=== Data records ===

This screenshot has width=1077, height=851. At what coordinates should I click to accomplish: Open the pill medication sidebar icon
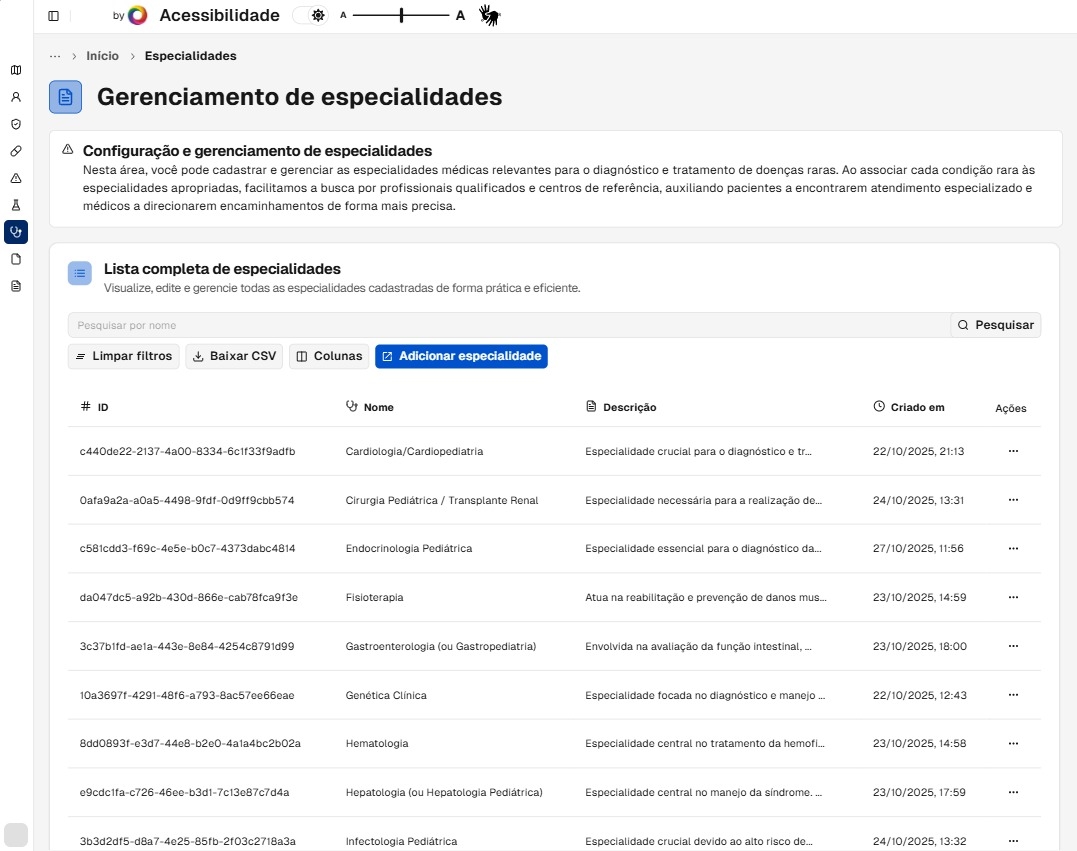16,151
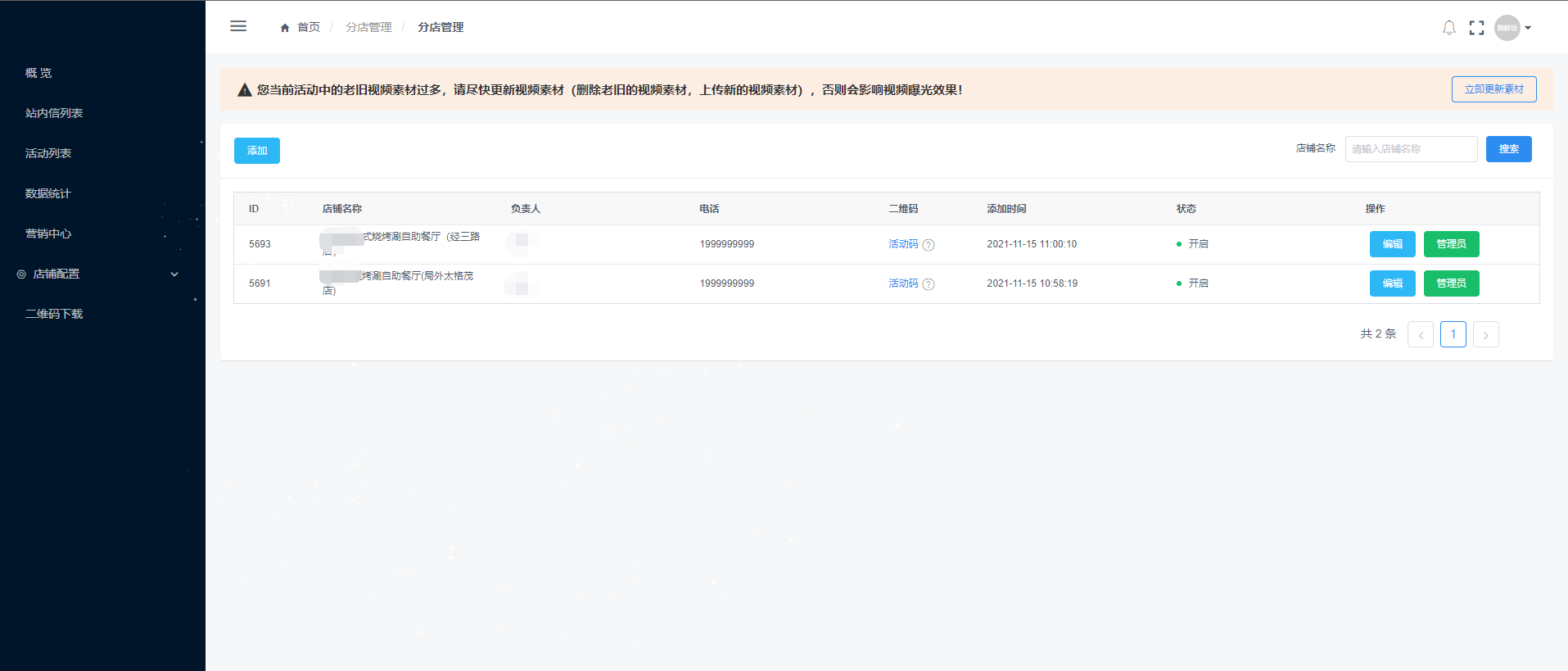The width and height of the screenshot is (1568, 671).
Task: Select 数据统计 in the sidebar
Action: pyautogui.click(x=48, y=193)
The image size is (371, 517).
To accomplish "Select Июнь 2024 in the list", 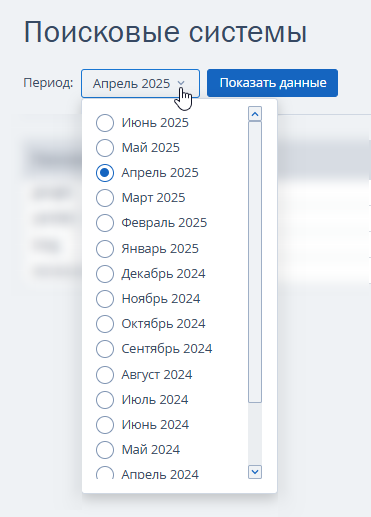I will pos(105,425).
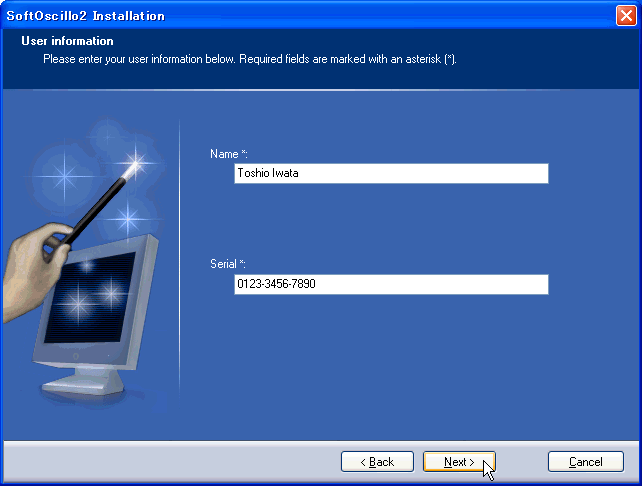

===

■ **What you need to do**:
The reply should hold the lines from the top of the records through the line containing "The image size is (371, 517).", reproduced exactly, and no pictures.

■ **Your response**:
This screenshot has width=1077, height=851. At what coordinates should I click to accomplish: Open the pill medication sidebar icon
16,151
The width and height of the screenshot is (1568, 671).
Task: Select 数据统计 in the sidebar
Action: pyautogui.click(x=48, y=193)
The image size is (371, 517).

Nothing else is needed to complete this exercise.